For my part, I still believe that an Eclipse / Mono pairing would be compelling and certainly would give Mono not only a strong foundation to build from, but one that’s won enterprise acceptance and recognition worldwide. Throw in the fact that being able to plug in to Eclipse would permit the Mono gang to play alongside the hordes of third party Eclipse extensions open up some potentially interesting ISV relationships, and to me the arguments for such a project outweigh the arguments against.

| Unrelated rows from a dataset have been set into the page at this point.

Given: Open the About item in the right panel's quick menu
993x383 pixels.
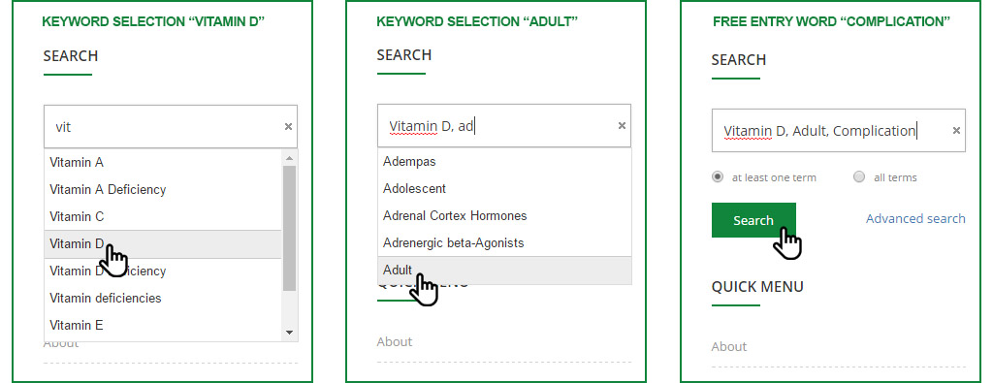Looking at the screenshot, I should click(729, 346).
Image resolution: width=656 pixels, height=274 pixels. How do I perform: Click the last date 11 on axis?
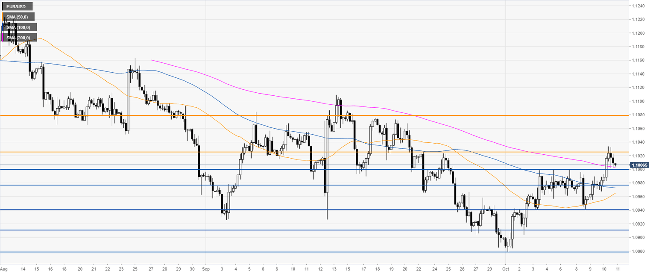618,270
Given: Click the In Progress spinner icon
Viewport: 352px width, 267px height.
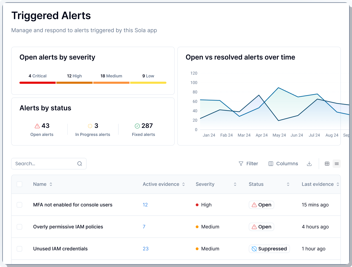Looking at the screenshot, I should pyautogui.click(x=90, y=126).
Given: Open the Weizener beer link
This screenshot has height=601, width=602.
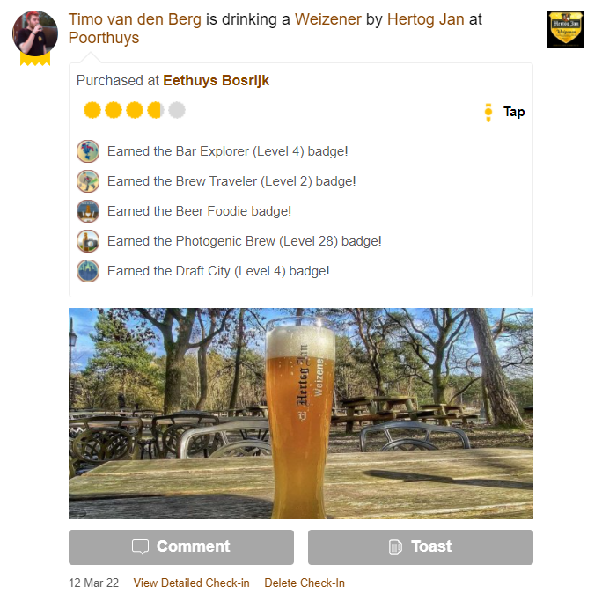Looking at the screenshot, I should 328,19.
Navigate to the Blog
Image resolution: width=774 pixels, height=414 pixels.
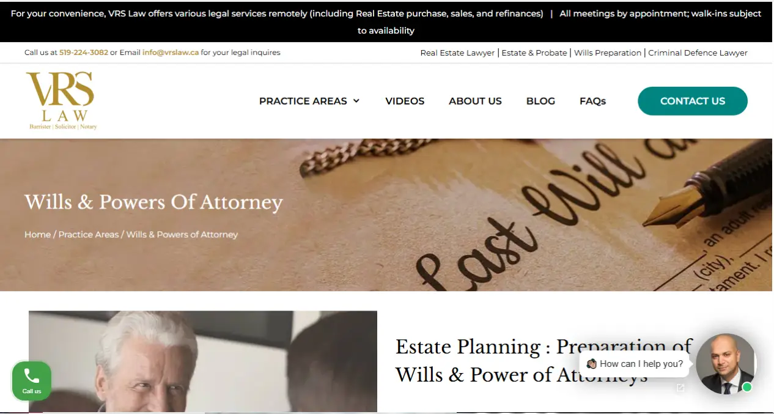pyautogui.click(x=540, y=101)
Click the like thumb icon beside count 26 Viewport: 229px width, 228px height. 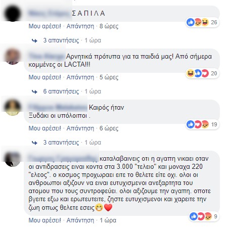[x=191, y=22]
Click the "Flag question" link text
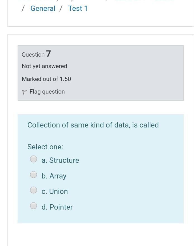The width and height of the screenshot is (196, 246). [47, 92]
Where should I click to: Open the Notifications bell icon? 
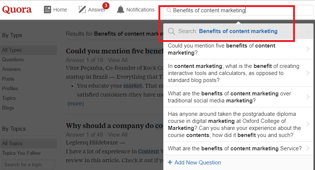[120, 10]
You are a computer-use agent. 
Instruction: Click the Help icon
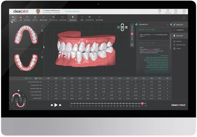point(160,11)
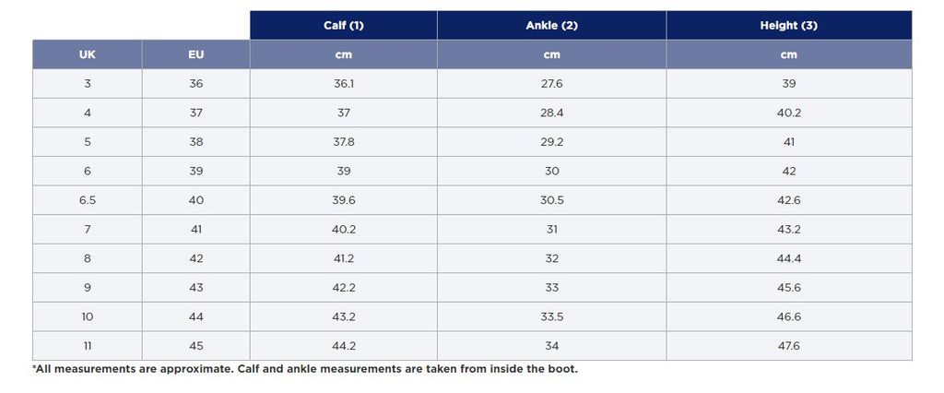Screen dimensions: 944x393
Task: Click the "Height (3)" column header
Action: pos(788,26)
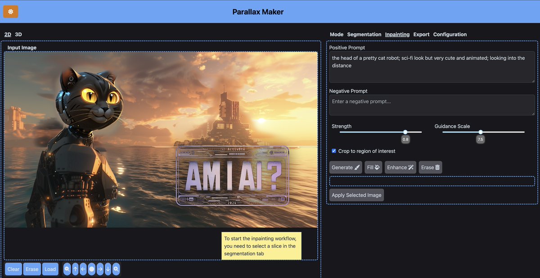Zoom in using the magnifier plus icon

[116, 269]
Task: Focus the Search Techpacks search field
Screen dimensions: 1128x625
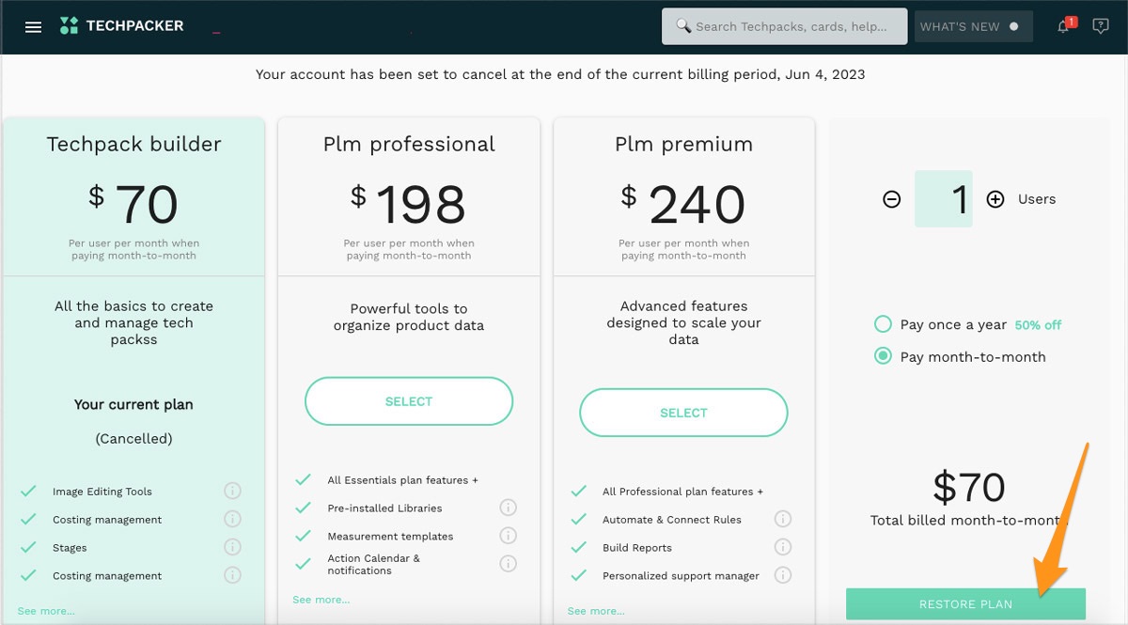Action: click(x=790, y=26)
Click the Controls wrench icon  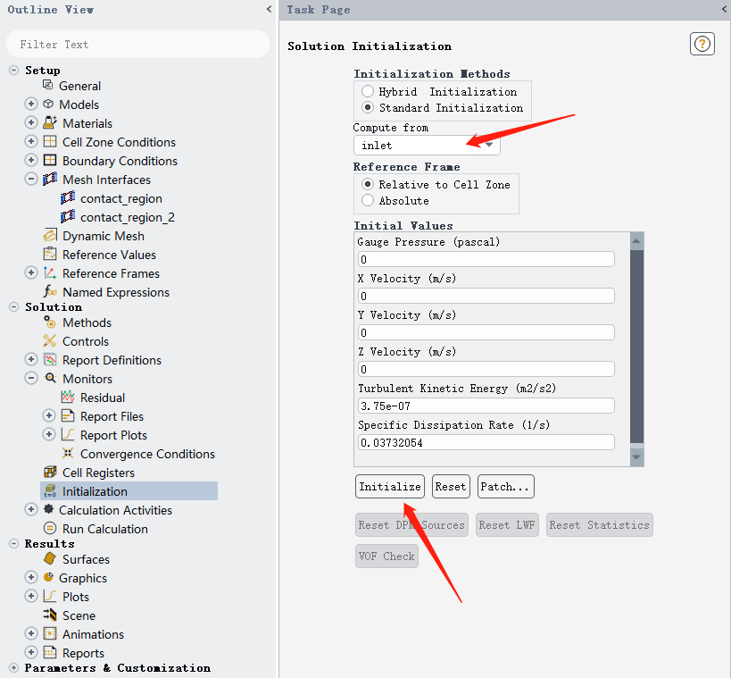50,341
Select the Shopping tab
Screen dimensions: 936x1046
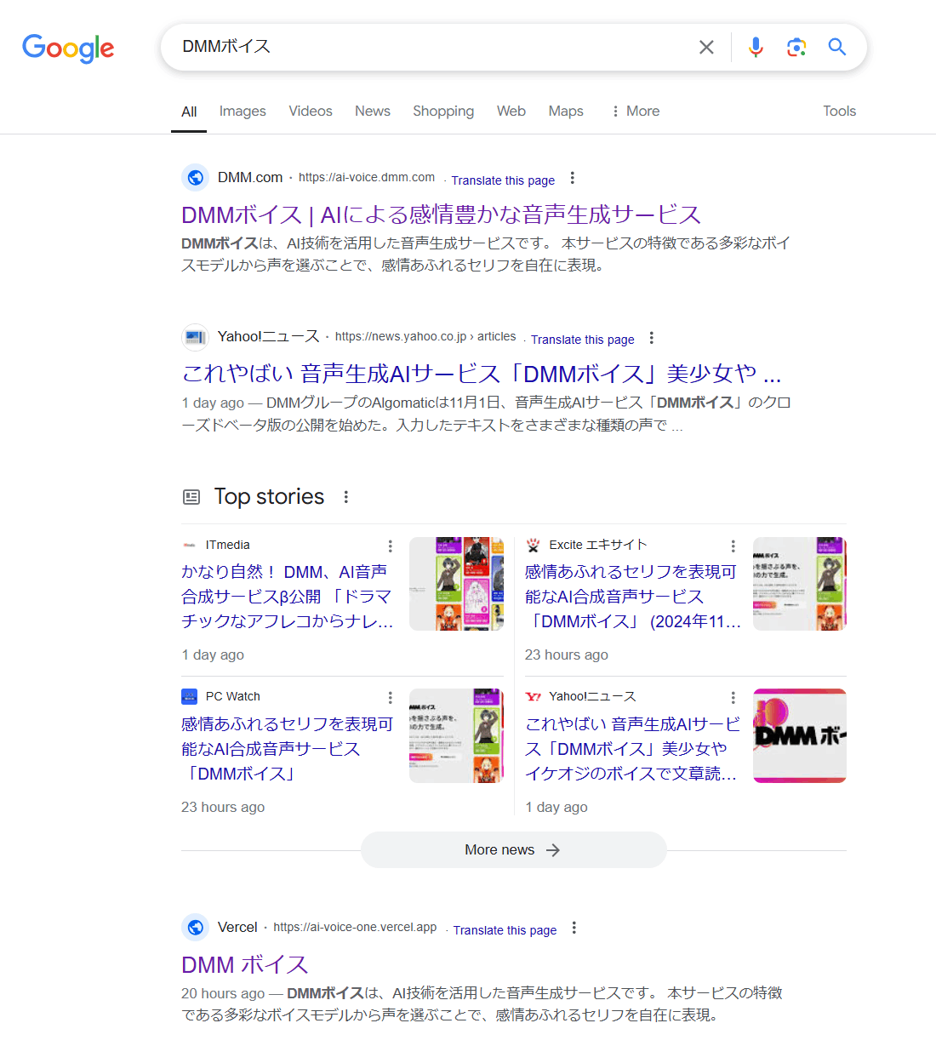(x=443, y=111)
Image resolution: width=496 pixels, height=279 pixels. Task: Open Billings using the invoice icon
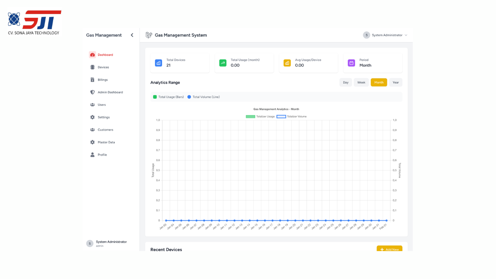pyautogui.click(x=92, y=80)
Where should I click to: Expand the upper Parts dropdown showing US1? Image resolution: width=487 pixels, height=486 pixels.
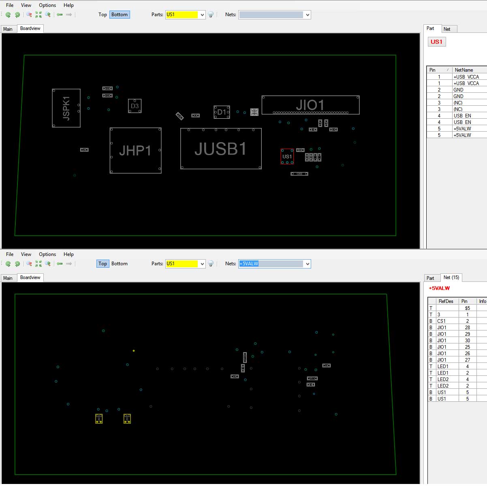tap(202, 15)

It’s easy for me to say that, however, given that I’m just an analyst. While I have some appreciation for the magnitude of shoehorning Mono into Eclipse, I’m not the one that has to resource and staff such a project (and no, open source is not a panacea that can magically solve these sorts of problems). Little things that I hadn’t even considered, such as code completion, loom as not insignificant projects. Sooner or later I do believe that someone’s going to claim those drinks of a refreshing nature from Joe, however, because the tools story – acceptable now – will need to be solidified as Mono gains in mainstream acceptance.
That was my reasonable (IMO, of course) suggestion to the Mono folks – not that they probably haven’t heard similar suggestions from other quarters. A more off the wall idea occured to me while reading Joe’s post from this morning, when I considered whether there might be an opportunity for DTrace to be applied to C# via Mono? Now hear me out, before you decide I’ve just gone DTrace crazy, seeking applications for it everywhere. The obvious objection to the notion is that, like Java – which is also mostly opaque to DTrace (or was, prior to some of the demos at JavaOne), Mono runs on a VM which makes the application of DTrace problematic. The next response might be that Dtrace is limited to Solaris, which is not exactly Mono’s native OS. But let’s take those in turn:
- DTrace and the VM: While its true that Dtrace provides a fraction of the illumination to Java applications than it does to those written in, say, C, it’s also true that DTrace does provide some illumination into Java processes, as demoed by Loiacono and co at JavaOne. It’s also true that DTrace has been applied to non-C languages such as Python (as I was reminded by Bryan Cantrill).
- DTrace Isn’t Available on Linux: No problem – Mono builds fine on Solaris, though as the guys told me yesterday its not packaged for that OS. Debugging on an environment other than what you intend to run on is not an ideal situation, but hardly uncommon (I’ve done it). And who knows, Solaris could be the build environment.
So assuming that such a bastardized union of technologies is even possible – a big if, I understand – what’s in it for both parties? Mono gets access to one the more sophisticated at runtime debugging tools on the planet, while DTrace becomes more functional and potential getting some of the Mono crowd looking at Solaris.